I do glance at my websites' analytics occasionally. I have ten sites and blogs that I do, so it can't be a very regular thing. I do like to look at the end of the year at each of them to see what has been happening. I also have a half dozen clients that I do websites for and they are always interested in their stats.

What did I learn this year about this blog and its main website at /poetsonline.org? One big takeaway is that people are more likely to find this blog than find the website. In fact, people tend to find the monthly writing prompt on this blog rather than on the main website. For that reason, I have tried to make the blog version of the prompts a bit more expansive - more examples, images, links.

One issue that came up with the website this year is that since Google has demoted "insecure" websites that still have an http at the front of their address rather than an https, ("s" for "secure") some people can't access the website anymore. I could make the website be S secure but that costs money and since Poets Online is a non-profit that actually loses money each year, I don't really want to lose more money.

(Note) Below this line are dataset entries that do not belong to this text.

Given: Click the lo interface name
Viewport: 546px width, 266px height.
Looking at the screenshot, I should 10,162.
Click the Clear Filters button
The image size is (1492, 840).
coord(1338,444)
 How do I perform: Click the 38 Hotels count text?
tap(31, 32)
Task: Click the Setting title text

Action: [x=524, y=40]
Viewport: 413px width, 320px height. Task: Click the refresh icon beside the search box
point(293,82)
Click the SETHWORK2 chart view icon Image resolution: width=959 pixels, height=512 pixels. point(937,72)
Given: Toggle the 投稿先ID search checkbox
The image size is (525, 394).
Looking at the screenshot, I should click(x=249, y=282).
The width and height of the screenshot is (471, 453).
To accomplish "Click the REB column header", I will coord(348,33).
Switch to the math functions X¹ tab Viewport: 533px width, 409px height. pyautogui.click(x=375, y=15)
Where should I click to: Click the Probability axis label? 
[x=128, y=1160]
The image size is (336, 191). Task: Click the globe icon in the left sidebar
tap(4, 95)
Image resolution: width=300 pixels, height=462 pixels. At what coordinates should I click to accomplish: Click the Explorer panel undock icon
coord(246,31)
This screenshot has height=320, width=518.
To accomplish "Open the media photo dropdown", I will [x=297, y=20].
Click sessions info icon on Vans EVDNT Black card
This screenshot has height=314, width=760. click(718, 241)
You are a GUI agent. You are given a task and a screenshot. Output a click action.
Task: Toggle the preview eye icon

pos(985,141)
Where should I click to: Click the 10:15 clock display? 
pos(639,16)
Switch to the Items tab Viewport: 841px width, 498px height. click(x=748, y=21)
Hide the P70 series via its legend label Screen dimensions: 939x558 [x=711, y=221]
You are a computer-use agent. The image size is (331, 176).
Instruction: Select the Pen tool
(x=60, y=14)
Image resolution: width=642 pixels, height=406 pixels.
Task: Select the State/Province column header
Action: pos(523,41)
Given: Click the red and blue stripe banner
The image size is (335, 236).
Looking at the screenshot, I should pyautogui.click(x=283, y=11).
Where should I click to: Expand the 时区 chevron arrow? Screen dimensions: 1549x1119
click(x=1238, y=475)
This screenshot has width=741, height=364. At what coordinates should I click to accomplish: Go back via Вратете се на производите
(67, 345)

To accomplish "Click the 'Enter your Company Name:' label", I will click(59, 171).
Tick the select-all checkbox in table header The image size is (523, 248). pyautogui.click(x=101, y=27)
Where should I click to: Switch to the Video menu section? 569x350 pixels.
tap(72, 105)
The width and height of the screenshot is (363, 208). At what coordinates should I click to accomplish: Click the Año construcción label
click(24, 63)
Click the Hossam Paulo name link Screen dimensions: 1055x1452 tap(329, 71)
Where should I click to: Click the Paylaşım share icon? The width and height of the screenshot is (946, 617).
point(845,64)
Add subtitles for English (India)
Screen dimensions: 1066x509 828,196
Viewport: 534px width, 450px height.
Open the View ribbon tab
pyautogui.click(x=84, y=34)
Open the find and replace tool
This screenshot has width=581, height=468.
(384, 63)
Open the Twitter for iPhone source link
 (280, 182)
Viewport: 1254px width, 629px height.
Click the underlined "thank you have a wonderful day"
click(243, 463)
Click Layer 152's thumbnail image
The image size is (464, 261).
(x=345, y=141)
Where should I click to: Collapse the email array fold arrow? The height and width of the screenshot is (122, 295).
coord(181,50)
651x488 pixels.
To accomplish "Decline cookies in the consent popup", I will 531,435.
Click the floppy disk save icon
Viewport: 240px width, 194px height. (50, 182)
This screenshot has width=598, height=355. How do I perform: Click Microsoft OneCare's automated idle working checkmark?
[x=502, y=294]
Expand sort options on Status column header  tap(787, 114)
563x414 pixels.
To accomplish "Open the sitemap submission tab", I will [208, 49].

There is no business plan for Poets Online. I had always hoped that if people clicked on any of the Amazon book links on this blog or on the website when they shopped that those pennies would add up to enough to cover web costs - but that has never happened. Still, it would be great if you did use the Poets Online link to shop at Amazon.com for books or anything. It doesn't cost you anything extra and a very small percent is passed on to us.

Poets should not be seduced by statistics. It's nice to know that people are reading your poems or buying your books but if number s and dollars are your intention in being a poet, you're in the wrong vocation.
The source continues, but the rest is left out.